Engineer validating input bounds for a physical model using a rational function
Function type: Rational, A = 1, B = -5, C = 0
The denominator is zero at x = 5, so the domain excludes that single point: (-∞, 5) ∪ (5, +∞). If this function models a physical quantity, it means the system is undefined at exactly x = 5 (perhaps a resonance point or a singularity). The engineer now knows to avoid inputs near that boundary and can set a safe operating range accordingly.
Teacher preparing examples of downward-opening parabolas for a class
Function type: Polynomial, Degree = 2, A = -2, B = 4, C = 6
The vertex y-value is 6 - (16 / (-8)) = 6 + 2 = 8, so the range is (-∞, 8]. The domain is all real numbers because any x can be squared. The surprising part for most students is that even though you can square any number, the downward parabola imposes a strict ceiling on output values. This example shows students why domain and range are independent questions.
Expert Unlock
The thing most explanations skip

The standard analysis used here assumes the function is defined over the real numbers, which hides a structural limitation: functions defined on restricted natural domains (non-negative integers, closed intervals given by a physical constraint) may have domains that are subsets of what this tool reports. More precisely, the range computed for a polynomial is the range of the continuous extension, which may not match the range over an integer-only domain. When the input variable represents a count, a discrete quantity, or a time index, the continuous range is an upper bound on reachable outputs, not the exact set.
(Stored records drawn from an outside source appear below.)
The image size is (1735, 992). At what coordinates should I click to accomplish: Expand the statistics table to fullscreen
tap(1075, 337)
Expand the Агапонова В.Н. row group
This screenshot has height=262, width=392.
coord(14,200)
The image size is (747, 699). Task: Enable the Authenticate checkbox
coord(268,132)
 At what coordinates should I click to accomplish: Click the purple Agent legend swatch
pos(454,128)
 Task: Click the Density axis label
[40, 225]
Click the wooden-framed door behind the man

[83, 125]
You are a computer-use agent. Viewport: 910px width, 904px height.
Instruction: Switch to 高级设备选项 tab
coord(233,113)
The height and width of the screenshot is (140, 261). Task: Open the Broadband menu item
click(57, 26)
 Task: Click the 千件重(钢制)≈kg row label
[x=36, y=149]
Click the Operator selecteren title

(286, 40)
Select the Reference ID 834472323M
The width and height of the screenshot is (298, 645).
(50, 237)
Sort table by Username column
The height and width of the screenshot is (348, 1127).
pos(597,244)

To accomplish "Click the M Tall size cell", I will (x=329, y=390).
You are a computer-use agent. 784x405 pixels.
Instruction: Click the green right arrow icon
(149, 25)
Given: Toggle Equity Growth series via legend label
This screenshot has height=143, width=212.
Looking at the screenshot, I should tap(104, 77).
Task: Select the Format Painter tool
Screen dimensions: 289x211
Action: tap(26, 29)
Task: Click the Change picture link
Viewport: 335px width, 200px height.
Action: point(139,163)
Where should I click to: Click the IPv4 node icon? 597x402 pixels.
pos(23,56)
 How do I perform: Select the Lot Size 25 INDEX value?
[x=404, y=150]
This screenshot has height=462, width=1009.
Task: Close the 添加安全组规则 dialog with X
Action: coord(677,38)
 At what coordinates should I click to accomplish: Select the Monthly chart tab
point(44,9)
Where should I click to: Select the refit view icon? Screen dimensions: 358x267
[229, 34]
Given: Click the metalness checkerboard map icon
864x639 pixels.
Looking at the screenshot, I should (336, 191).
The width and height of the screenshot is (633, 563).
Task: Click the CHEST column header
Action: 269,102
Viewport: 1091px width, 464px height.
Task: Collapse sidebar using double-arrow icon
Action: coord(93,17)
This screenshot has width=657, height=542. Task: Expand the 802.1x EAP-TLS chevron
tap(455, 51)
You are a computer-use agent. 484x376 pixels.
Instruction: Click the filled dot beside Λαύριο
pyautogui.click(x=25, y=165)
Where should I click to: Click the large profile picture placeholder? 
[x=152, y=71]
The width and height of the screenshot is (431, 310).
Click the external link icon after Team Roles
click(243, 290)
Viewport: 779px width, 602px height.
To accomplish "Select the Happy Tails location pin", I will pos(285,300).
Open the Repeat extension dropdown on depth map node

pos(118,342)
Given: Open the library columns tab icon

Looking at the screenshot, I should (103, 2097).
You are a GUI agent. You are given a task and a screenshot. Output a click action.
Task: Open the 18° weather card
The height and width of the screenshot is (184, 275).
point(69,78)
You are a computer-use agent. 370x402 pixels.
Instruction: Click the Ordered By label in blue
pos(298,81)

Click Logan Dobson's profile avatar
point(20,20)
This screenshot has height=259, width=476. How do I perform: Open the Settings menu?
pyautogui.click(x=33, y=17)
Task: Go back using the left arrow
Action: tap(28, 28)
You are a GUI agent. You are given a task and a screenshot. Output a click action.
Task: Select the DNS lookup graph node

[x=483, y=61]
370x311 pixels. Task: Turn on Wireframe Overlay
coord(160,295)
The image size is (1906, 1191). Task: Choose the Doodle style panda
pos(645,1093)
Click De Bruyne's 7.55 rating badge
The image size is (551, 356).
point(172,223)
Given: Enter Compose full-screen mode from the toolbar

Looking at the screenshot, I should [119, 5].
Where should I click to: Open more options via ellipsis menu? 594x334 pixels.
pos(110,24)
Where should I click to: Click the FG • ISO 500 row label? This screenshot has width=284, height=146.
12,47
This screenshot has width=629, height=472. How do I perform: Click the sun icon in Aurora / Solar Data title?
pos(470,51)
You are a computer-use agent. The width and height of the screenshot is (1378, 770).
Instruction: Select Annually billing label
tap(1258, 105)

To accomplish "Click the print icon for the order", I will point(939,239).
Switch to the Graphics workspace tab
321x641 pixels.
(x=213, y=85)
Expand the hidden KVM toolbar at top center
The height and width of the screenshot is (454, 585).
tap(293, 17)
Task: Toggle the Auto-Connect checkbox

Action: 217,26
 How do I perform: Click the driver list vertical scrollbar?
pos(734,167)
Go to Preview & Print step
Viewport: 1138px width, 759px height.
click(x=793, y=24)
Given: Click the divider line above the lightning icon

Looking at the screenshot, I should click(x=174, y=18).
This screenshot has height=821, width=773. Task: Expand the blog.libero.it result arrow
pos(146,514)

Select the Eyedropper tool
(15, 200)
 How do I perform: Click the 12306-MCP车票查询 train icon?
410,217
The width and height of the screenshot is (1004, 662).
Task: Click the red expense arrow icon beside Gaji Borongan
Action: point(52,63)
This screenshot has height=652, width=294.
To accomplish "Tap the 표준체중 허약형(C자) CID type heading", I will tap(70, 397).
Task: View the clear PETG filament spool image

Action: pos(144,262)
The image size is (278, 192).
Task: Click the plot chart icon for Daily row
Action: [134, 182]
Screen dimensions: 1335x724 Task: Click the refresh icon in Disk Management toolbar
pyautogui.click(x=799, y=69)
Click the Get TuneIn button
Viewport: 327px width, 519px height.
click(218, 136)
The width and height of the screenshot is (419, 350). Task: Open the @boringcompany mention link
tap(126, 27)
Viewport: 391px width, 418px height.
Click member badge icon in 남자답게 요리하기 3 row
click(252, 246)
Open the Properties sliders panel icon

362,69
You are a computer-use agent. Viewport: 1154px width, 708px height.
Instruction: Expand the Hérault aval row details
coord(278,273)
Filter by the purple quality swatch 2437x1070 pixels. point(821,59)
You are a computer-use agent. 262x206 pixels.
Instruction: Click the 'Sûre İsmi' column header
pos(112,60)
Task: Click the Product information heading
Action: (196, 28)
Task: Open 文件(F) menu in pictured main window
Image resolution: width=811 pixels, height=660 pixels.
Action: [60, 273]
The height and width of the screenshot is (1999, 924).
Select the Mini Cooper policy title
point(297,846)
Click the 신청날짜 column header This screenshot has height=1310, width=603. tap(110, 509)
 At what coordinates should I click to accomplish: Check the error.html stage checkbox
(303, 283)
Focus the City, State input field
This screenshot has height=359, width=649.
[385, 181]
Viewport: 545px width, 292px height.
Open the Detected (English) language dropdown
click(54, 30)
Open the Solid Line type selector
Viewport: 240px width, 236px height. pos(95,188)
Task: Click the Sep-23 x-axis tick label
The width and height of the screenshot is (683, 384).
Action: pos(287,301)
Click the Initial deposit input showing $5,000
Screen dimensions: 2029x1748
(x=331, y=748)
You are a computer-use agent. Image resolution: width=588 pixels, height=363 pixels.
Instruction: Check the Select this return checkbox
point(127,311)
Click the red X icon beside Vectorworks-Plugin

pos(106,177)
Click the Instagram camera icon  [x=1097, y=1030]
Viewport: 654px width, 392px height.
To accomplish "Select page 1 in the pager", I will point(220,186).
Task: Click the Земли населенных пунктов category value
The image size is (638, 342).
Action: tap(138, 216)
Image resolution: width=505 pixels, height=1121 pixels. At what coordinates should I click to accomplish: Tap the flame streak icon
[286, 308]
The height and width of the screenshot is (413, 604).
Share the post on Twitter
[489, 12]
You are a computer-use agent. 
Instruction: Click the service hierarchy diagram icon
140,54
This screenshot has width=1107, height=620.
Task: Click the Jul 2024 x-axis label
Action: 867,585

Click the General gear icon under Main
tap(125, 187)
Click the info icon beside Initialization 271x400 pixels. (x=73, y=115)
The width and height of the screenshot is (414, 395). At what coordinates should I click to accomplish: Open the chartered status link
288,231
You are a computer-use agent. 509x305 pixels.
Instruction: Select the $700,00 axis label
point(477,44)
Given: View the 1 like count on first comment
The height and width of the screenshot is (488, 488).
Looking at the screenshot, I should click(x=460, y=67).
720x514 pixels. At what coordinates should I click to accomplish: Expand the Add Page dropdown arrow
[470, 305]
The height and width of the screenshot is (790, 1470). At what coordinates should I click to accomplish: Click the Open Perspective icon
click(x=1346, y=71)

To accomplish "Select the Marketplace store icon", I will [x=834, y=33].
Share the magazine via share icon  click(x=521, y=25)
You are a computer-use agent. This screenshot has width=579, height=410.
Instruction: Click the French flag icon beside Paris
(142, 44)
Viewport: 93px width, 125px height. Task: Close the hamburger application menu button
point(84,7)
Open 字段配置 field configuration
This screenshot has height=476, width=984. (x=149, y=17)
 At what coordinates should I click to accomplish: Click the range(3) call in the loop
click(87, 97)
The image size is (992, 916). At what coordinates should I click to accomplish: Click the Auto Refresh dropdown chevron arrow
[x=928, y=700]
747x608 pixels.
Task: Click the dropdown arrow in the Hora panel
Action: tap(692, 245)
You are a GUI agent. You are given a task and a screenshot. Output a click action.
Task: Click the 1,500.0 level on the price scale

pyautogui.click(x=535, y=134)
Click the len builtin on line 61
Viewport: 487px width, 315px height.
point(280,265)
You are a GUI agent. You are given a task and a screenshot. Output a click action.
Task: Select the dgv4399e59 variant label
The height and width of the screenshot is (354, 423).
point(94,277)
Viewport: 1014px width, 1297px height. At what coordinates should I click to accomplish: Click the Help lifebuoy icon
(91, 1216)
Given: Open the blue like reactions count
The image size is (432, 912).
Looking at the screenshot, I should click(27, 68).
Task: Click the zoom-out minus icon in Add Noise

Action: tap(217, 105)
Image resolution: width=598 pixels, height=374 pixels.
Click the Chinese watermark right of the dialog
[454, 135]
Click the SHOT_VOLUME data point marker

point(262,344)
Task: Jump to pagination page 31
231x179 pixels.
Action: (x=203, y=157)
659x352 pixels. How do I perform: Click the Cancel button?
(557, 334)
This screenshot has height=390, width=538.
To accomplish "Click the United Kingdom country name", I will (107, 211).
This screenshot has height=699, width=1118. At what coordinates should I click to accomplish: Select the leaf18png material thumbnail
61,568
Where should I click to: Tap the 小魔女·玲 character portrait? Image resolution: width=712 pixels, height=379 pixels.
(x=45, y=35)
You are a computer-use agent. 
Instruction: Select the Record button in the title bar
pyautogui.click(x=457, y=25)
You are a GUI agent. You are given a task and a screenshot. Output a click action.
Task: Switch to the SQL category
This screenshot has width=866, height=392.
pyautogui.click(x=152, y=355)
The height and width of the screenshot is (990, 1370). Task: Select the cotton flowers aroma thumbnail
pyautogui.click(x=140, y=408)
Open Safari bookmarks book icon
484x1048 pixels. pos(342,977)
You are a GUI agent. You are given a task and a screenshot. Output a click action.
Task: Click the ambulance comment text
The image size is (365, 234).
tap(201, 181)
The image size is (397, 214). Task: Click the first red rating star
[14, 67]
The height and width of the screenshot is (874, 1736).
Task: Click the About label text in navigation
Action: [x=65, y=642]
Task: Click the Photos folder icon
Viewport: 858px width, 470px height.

What do the domain and range intervals actually tell you?

What is the difference between domain and range?
The domain is the set of all x values (inputs) that produce a defined, real output. The range is the set of all y values (outputs) the function can actually produce. For example, a square root function with argument 2x - 6 has domain [3, +∞) because plugging in anything less than 3 gives a negative number under the radical, which has no real square root. The range then depends on what outputs those valid inputs produce.
Why does interval notation use brackets sometimes and parentheses other times?
Square brackets [ ] mean the endpoint is included in the domain or range. Parentheses ( ) mean the endpoint is excluded. A square root function like √(x - 3) includes x = 3 in the domain (because √0 = 0 is defined), so you write [3, +∞). A logarithm like log(x - 3) excludes x = 3 because log(0) is undefined, so you write (3, +∞). Infinity always uses a parenthesis because you cannot actually reach it.
How do I find the domain of a rational function?
Set the denominator equal to zero and solve for x. Those x values are excluded from the domain, and every other real number is allowed. For example, if the denominator is 2x - 6, setting 2x - 6 = 0 gives x = 3, so the domain is (-∞, 3) ∪ (3, +∞). The horizontal asymptote (the y value the function approaches but never reaches) is then excluded from the range.